The serial port is accessible - requires a soldering iron.

--mikeb

Reply to
Michael Brennan

(In comp.os.linux.embedded, $60.00 is cheap, but in comp.arch.embedded, $1.00 to $0.10 is cheap.)

Reply to
Guy Macon

Geez man, TS 7200 is 160$... definitely more expensive than Linksys unit!

Reply to
Peter

Batteries, mon! :)

Why? From what I can gather TS-7200 consumes about 1.7W tops - easily doable with solar power & batteries. I'm not too technical so 'fraid programming a microcontroller will be too complicated. Even if I managed it (read: ported weather station polling software to a microcontroller), consider this: it's going to be a standalone unit, and connected to servers only via Internet (Ethernet or serial PPP + GPRS modem). It will need to send off data periodically to the server. Can a microcontroller handle this?

Peter

Reply to
Peter

TS-7200 seems like a good choice. Can anyone explain to a newbie what DIO is?

Maybe not. Guess I'll have to explore microcontroller arena, although it sounds way too complicated at the moment.

Peter

Reply to
Peter

At what latitude are you ? That will determine the height of the sun in the winter and thus the number of hours of daylight and the atmospheric losses (airmass). What are the weather conditions in the winter ? If there is a lot of clouds in the winter months, the solar cell output will drop even further. Thus you may need backup power for weeks or even a month. Thus, the average power consumption needs to be extremely low.

If this is a stand alone device, what do you need the Ethernet for ? Such high speed devices consume a lot of power.

So this is not a stand alone device after all ?

Why not run the power over ethernet or take it from the RS-232 handshake lines (assuming your system runs on a few milliamps).
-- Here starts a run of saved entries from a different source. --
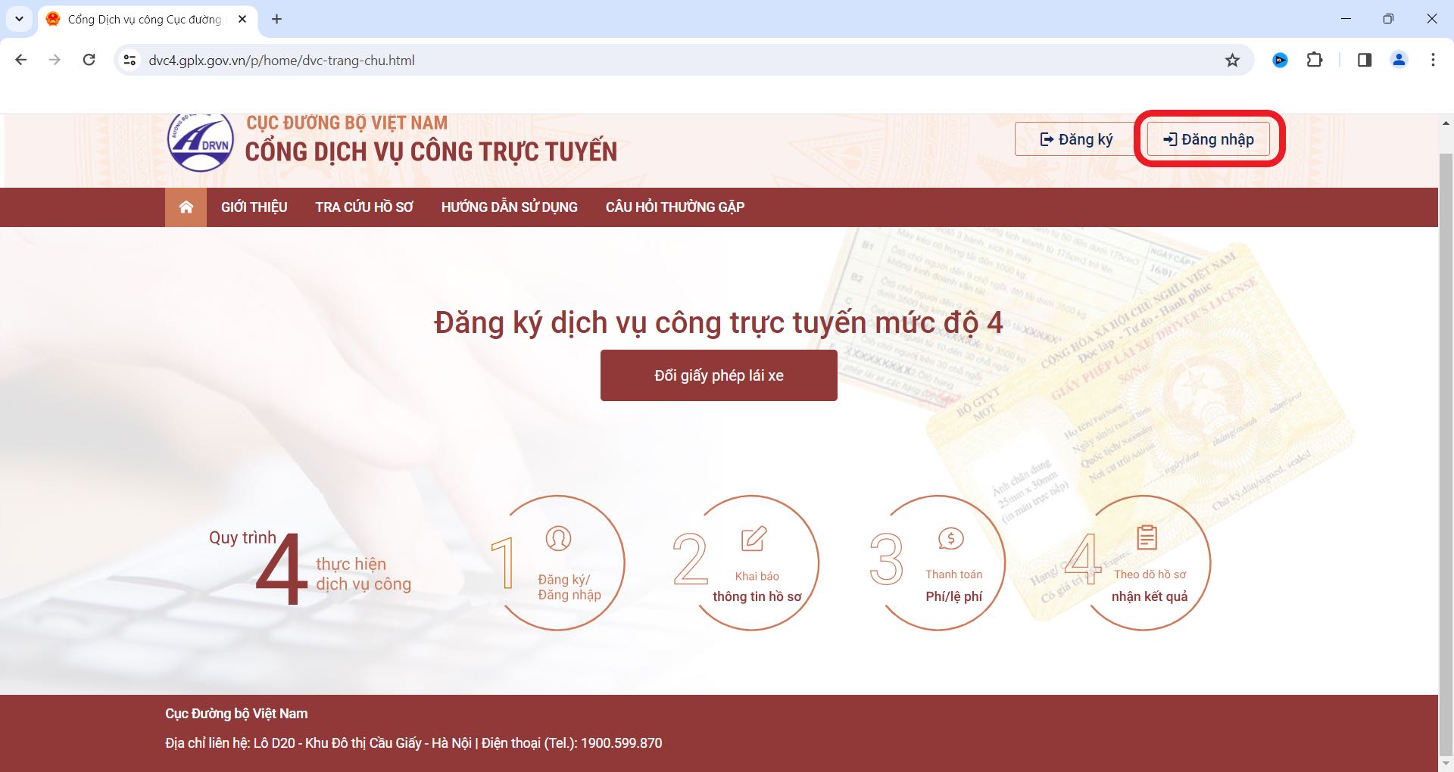Click the step 3 payment dollar icon
This screenshot has width=1454, height=772.
click(x=950, y=539)
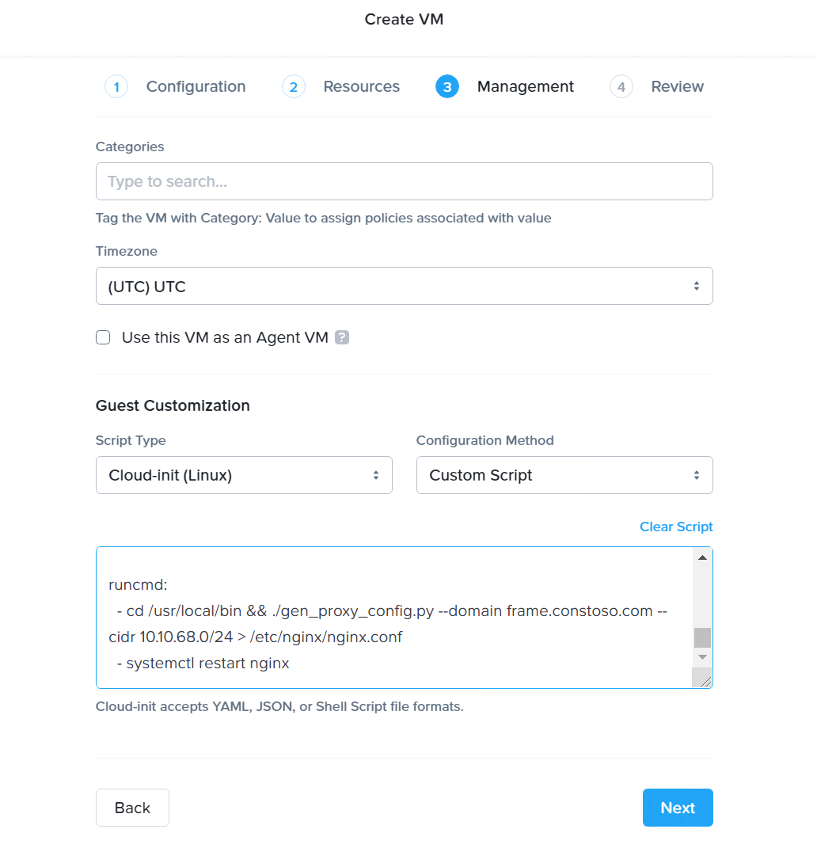Viewport: 817px width, 848px height.
Task: Click the step 1 Configuration circle icon
Action: click(x=116, y=87)
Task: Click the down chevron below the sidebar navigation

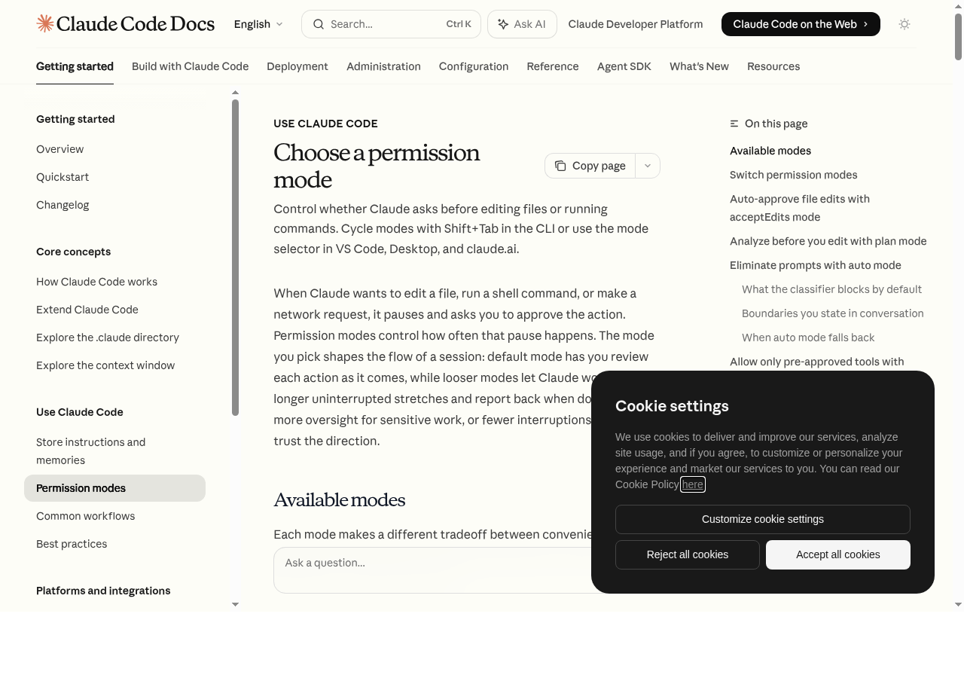Action: coord(235,604)
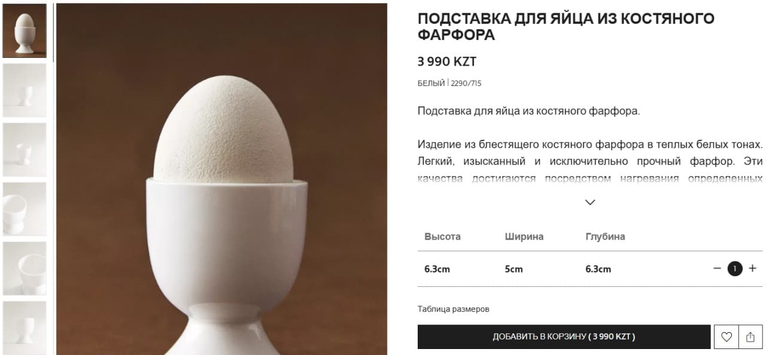Click the 3 990 KZT price text
The width and height of the screenshot is (766, 355).
447,62
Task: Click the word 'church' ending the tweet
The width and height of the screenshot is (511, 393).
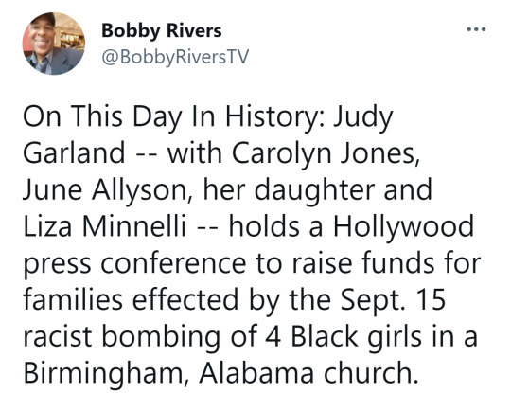Action: [369, 372]
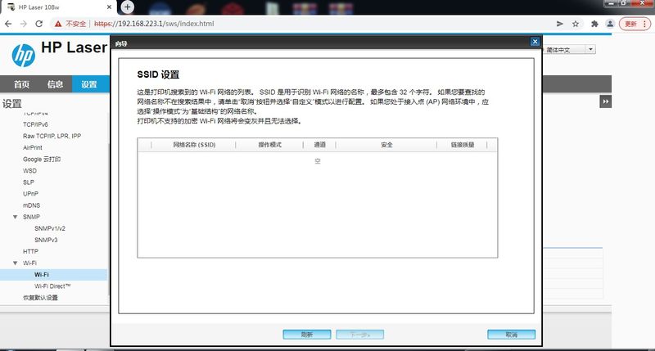
Task: Open the browser extensions puzzle icon
Action: [593, 24]
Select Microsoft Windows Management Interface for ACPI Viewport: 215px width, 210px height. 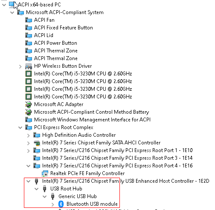[92, 120]
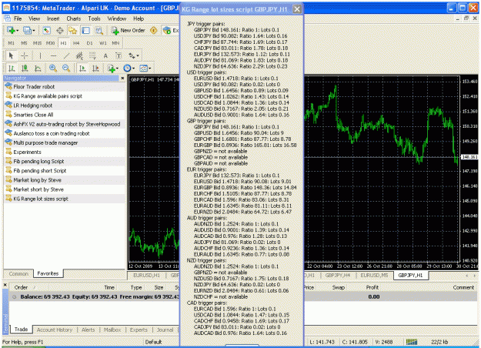Open the Charts menu

point(74,18)
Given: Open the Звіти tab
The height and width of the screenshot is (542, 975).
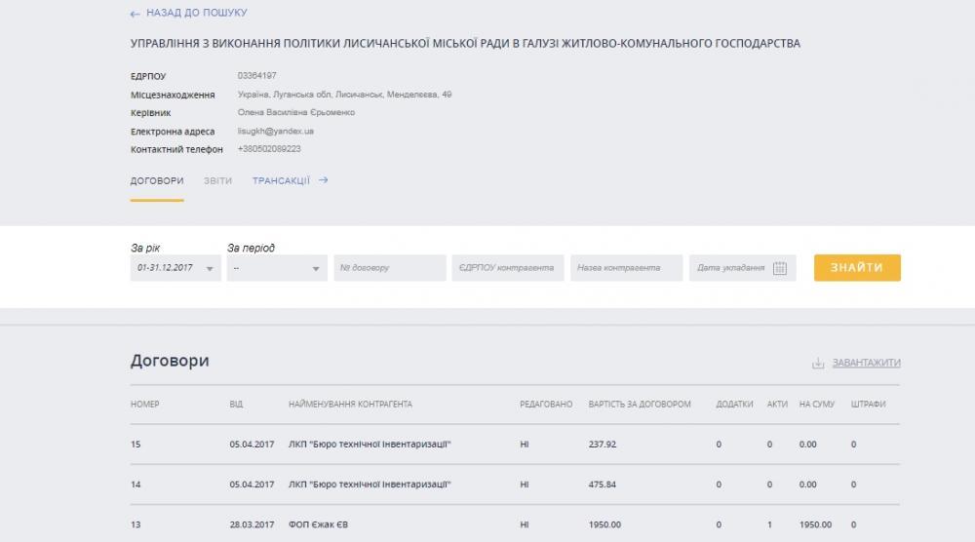Looking at the screenshot, I should 217,181.
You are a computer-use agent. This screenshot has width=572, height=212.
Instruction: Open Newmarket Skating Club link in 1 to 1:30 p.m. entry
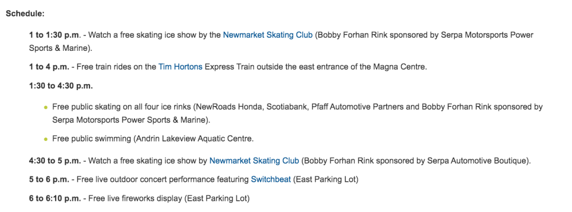click(268, 35)
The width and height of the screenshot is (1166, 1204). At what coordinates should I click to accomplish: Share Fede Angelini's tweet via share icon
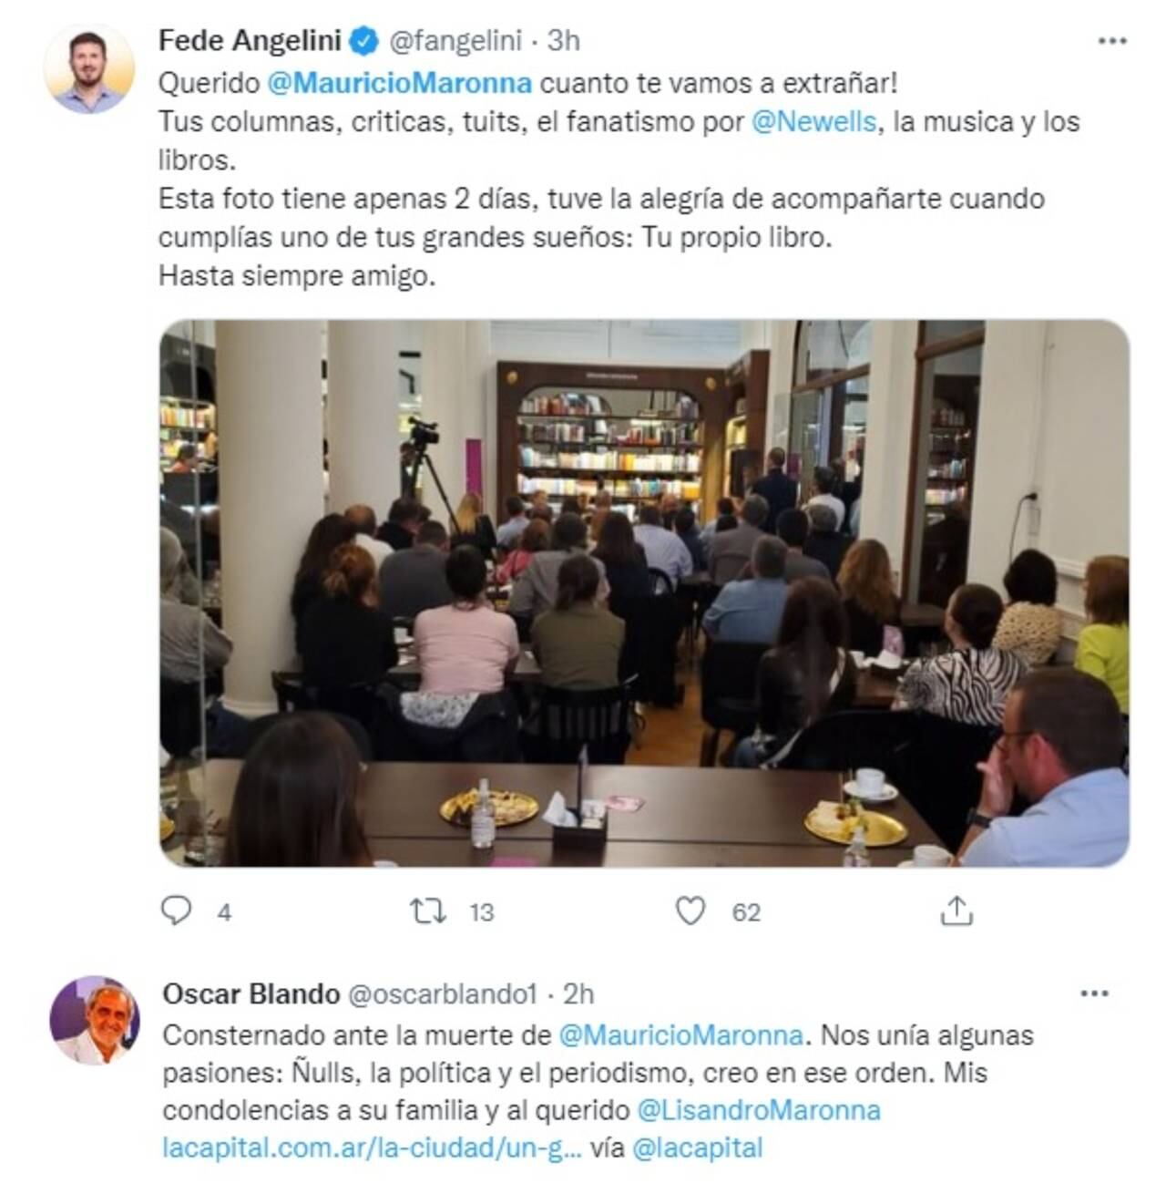(x=956, y=910)
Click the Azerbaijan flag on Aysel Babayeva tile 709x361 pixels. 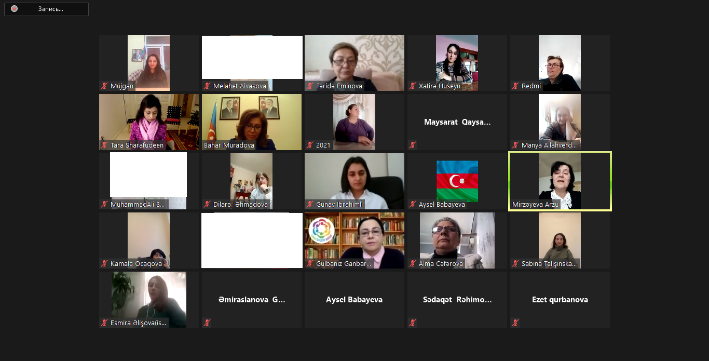457,180
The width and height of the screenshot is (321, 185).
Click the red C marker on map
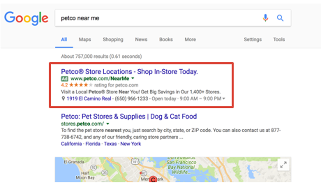(153, 179)
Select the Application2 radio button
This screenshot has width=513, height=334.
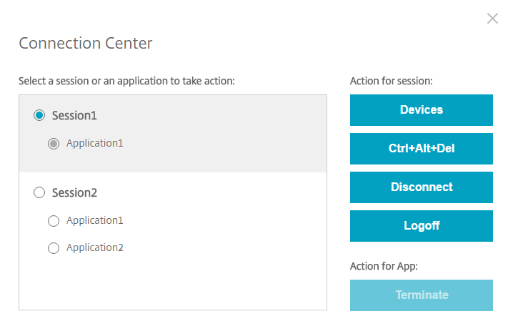[x=54, y=248]
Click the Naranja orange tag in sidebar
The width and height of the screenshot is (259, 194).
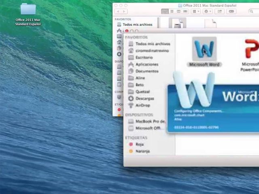click(x=142, y=151)
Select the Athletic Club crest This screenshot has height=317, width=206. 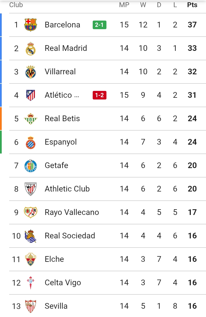[31, 189]
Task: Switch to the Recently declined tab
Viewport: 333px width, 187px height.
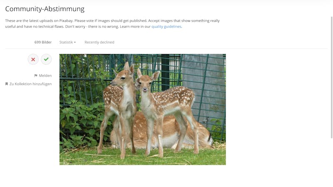Action: click(99, 42)
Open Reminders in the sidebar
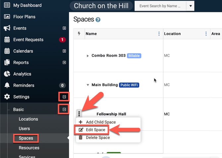 [24, 85]
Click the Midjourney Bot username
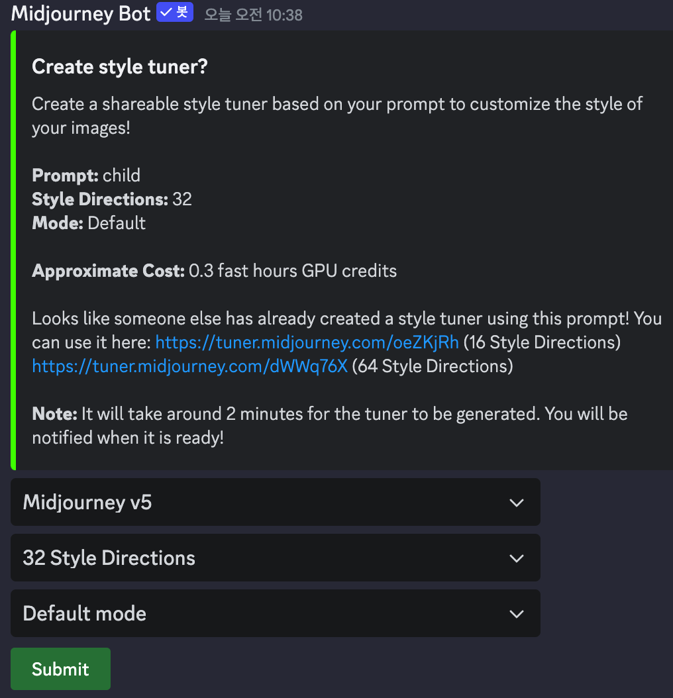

If those are the requirements, then the system could be powered off for 99 % of the time to save power. Thus, you need a system which can go into deep hibernation and wake up with an external interrupt, such as a CMOS clock once a second or you need an OS that boots in much less than 100 ms if you do a restart every second.

This depends on your environment requirement.

If plenty of power would be available, it would be quite simple to keep the component and cabinet indoor temperature 5-10 degrees above the ambient temperature (even when a warm wet wind rapidly increases the temperature). This will prevent condensation on the components and you can use a box with holes in the bottom to ventilate the box and get rid of humid air when the temperature drops. With sufficient power you can even keep the indoor temperature above 0 C (since some components are not specified for subzero temperatures).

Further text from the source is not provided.